What needs to be done — Reproduce the data verbatim, from the line containing "Click the Google" down to the end of the data. Leave the pictures out of your copy.

Data contained in a dataset
►

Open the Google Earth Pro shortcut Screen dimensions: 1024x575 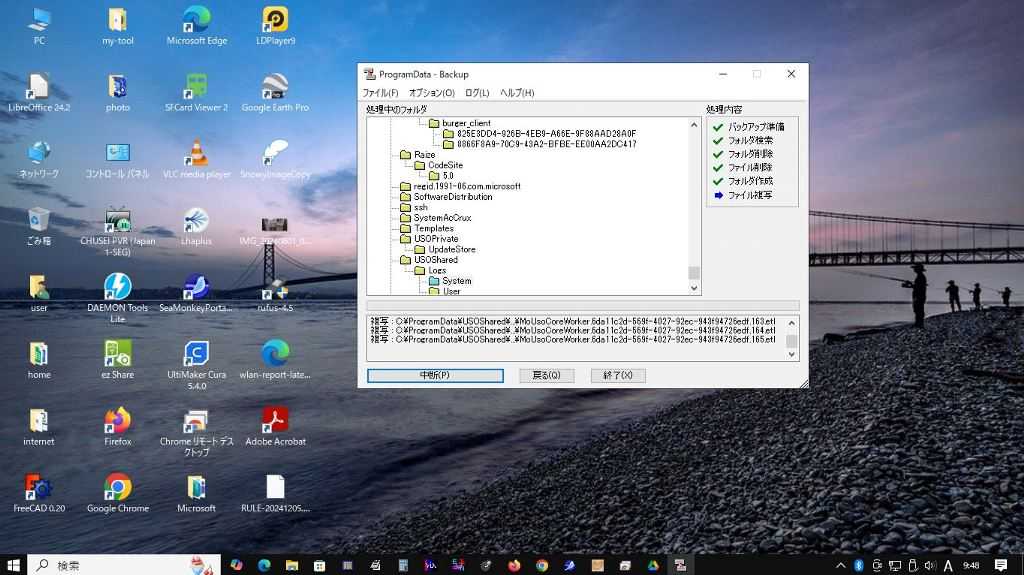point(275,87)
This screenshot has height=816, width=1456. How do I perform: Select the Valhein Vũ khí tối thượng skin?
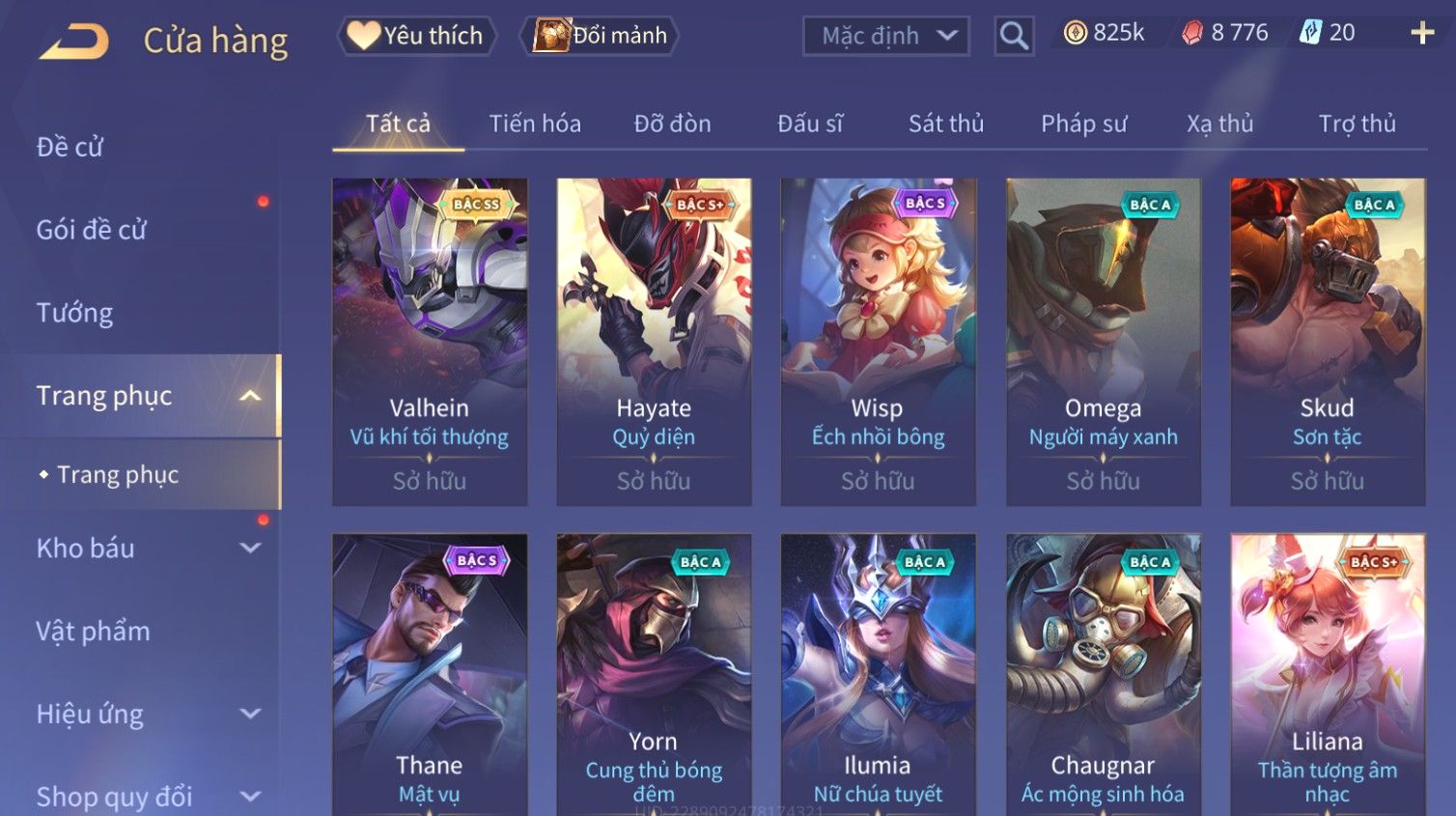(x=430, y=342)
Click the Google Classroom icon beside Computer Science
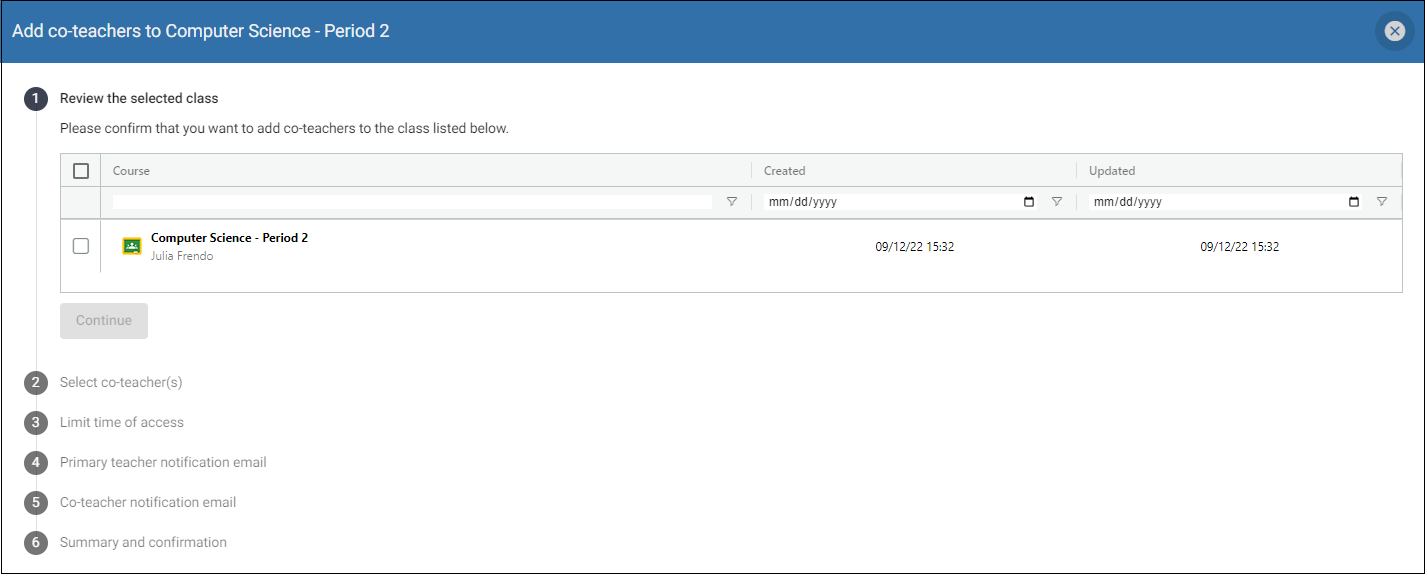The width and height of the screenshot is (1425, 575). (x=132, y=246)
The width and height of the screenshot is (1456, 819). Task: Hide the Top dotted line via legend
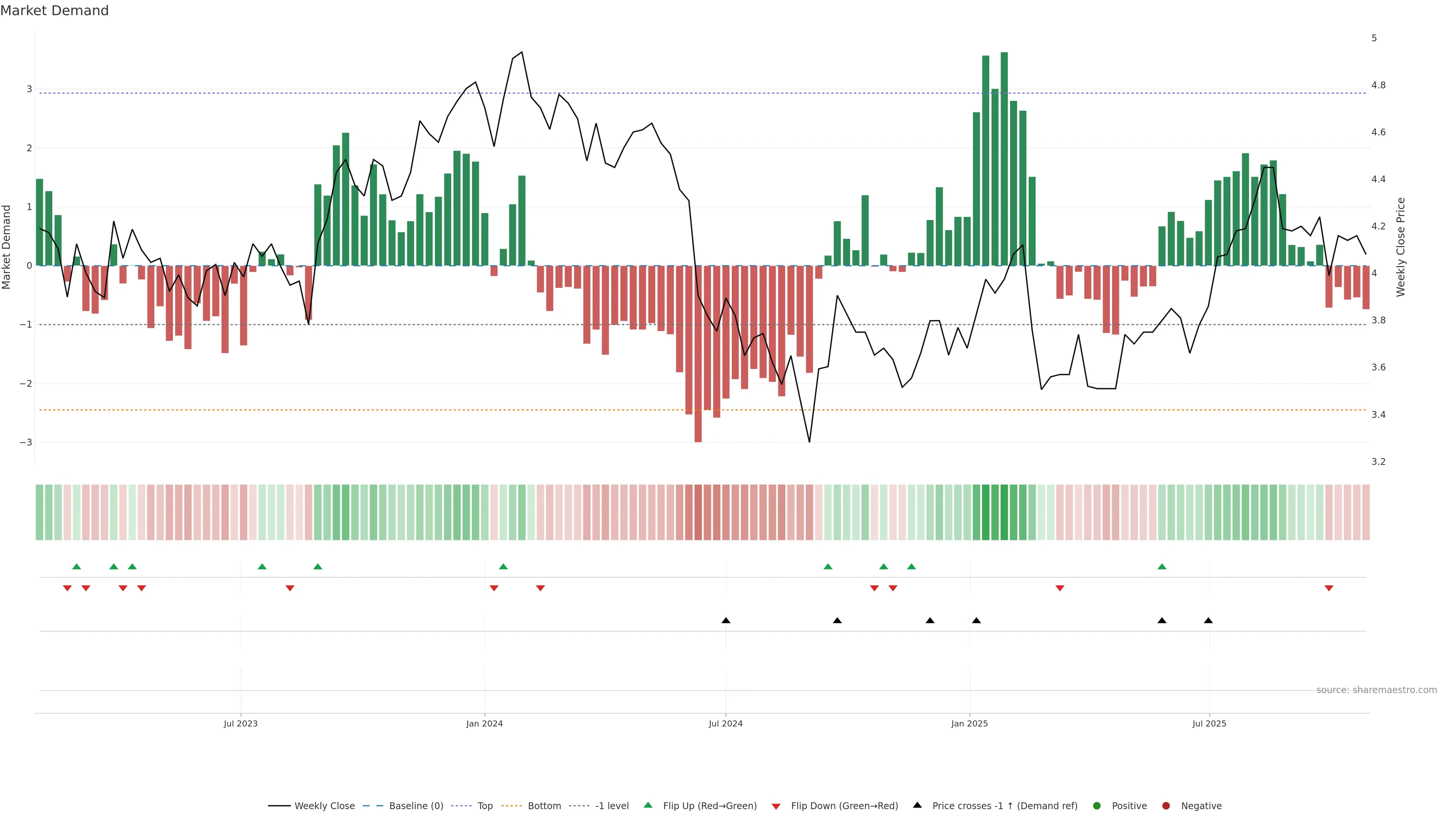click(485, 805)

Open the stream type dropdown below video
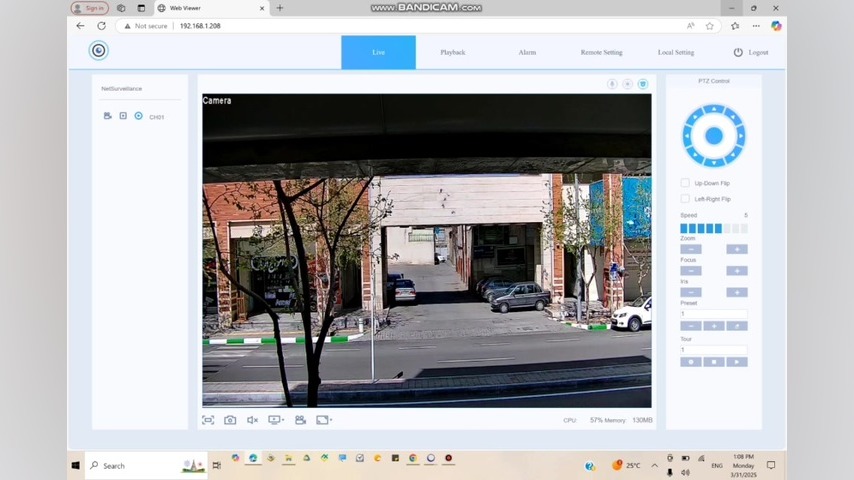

◄

Answer for the task —
Click the Google Classroom icon beside Computer Science
The width and height of the screenshot is (1425, 575). (x=132, y=246)
The width and height of the screenshot is (1456, 819). Task: Hide the Top dotted line via legend
click(485, 805)

Open the stream type dropdown below video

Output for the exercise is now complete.